─── Recorded data

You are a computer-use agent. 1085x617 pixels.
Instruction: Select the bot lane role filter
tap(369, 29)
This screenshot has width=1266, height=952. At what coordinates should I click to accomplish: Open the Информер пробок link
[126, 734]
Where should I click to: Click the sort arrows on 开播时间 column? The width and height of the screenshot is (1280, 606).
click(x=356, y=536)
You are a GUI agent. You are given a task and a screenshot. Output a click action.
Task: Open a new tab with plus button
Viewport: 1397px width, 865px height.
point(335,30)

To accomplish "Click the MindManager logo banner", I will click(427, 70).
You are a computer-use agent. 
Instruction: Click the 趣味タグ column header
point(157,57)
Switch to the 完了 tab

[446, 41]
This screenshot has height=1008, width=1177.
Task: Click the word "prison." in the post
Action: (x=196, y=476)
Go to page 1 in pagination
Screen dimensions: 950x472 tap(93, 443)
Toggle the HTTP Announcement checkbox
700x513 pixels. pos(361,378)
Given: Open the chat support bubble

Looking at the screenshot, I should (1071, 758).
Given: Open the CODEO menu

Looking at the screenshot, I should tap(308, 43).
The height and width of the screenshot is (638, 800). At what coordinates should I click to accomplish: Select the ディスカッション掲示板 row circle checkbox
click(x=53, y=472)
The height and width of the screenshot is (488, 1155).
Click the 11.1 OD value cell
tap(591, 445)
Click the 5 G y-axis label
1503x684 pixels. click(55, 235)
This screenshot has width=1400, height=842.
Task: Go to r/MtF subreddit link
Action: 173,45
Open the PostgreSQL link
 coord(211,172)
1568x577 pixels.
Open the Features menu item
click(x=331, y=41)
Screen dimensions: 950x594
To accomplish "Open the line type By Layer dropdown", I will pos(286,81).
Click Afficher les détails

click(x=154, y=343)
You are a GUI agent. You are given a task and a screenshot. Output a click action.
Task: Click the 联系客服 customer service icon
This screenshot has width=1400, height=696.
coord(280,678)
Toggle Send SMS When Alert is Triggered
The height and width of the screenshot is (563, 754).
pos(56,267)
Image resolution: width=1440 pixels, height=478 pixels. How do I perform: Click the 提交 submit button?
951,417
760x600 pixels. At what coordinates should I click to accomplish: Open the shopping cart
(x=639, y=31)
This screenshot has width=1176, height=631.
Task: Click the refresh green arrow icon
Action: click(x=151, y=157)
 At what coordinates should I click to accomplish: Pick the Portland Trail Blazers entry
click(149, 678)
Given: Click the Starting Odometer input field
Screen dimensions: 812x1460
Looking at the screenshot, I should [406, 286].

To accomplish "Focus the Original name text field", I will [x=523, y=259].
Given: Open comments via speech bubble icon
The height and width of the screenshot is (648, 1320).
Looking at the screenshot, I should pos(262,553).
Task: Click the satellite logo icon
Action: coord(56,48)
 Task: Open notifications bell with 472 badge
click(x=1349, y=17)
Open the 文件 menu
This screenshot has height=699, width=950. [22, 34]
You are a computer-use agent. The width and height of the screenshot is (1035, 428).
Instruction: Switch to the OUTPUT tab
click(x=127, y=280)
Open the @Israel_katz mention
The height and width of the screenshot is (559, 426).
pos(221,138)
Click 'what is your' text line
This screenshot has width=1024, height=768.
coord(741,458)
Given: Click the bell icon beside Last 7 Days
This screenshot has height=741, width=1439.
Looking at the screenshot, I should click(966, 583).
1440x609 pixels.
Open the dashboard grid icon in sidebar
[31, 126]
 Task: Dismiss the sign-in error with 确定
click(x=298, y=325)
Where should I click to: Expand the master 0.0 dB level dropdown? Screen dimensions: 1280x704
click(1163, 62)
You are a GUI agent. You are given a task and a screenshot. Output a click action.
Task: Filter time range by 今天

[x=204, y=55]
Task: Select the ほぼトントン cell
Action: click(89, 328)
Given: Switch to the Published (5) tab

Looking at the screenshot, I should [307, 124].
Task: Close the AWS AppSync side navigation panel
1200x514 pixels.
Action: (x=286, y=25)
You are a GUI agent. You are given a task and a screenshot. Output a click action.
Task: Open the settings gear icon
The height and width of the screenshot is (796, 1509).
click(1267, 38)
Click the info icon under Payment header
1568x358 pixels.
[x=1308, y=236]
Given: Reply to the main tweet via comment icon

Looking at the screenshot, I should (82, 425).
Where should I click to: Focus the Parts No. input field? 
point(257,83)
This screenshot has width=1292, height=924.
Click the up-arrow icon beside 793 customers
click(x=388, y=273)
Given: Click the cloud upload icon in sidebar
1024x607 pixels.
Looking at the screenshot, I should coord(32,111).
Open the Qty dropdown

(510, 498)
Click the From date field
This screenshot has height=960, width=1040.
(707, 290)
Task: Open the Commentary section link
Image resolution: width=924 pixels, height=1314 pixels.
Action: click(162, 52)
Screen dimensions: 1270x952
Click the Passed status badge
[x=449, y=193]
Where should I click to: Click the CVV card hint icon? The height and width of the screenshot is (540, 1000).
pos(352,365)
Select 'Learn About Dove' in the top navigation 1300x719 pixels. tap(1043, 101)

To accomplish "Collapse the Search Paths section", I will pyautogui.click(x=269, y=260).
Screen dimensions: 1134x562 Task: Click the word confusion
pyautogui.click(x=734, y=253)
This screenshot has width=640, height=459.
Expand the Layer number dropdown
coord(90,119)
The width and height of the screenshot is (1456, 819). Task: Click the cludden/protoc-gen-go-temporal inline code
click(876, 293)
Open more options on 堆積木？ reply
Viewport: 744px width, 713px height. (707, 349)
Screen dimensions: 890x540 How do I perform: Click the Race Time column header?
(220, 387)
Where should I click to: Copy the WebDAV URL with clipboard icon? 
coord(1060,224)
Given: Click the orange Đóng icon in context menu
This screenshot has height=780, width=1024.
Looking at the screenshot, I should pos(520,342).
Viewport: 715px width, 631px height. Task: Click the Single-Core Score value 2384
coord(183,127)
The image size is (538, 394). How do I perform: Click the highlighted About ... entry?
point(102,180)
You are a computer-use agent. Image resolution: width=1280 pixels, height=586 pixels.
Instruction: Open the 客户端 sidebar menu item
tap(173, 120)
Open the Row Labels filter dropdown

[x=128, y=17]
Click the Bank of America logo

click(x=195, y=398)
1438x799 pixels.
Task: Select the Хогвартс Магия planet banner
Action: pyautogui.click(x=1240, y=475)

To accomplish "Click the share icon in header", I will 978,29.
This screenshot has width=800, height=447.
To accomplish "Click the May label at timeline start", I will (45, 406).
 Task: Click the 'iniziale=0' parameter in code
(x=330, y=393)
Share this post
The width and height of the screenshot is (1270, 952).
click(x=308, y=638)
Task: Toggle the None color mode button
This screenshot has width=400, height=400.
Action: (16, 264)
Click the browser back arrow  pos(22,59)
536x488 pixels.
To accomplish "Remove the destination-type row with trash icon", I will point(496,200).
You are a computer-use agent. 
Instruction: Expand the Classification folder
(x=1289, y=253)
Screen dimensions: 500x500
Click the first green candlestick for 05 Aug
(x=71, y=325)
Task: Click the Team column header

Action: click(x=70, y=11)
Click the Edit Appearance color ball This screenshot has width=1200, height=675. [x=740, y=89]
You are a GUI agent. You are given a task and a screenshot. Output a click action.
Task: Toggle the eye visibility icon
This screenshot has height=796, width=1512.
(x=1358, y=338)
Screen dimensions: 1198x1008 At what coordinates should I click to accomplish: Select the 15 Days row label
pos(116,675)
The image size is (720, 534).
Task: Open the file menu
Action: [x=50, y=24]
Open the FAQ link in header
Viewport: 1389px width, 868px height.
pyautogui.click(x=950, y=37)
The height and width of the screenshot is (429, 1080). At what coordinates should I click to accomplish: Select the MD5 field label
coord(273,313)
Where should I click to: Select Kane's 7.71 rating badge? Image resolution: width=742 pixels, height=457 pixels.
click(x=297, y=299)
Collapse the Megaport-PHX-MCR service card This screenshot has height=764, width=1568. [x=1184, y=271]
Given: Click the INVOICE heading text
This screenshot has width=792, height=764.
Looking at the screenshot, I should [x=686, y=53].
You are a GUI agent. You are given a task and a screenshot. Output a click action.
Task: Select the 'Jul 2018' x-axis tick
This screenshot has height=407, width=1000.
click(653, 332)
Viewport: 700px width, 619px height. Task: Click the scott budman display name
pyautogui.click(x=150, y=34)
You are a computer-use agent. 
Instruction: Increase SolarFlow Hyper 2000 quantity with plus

──────

Brief: Only a verbatim transcription of the lines from the one containing "Viewport: 700px width, 619px" through the last line of the records counts as the answer.

Task result:
Viewport: 700px width, 619px height. Task: Click the scott budman display name
pyautogui.click(x=150, y=34)
You are a computer-use agent. 
Instruction: Increase SolarFlow Hyper 2000 quantity with plus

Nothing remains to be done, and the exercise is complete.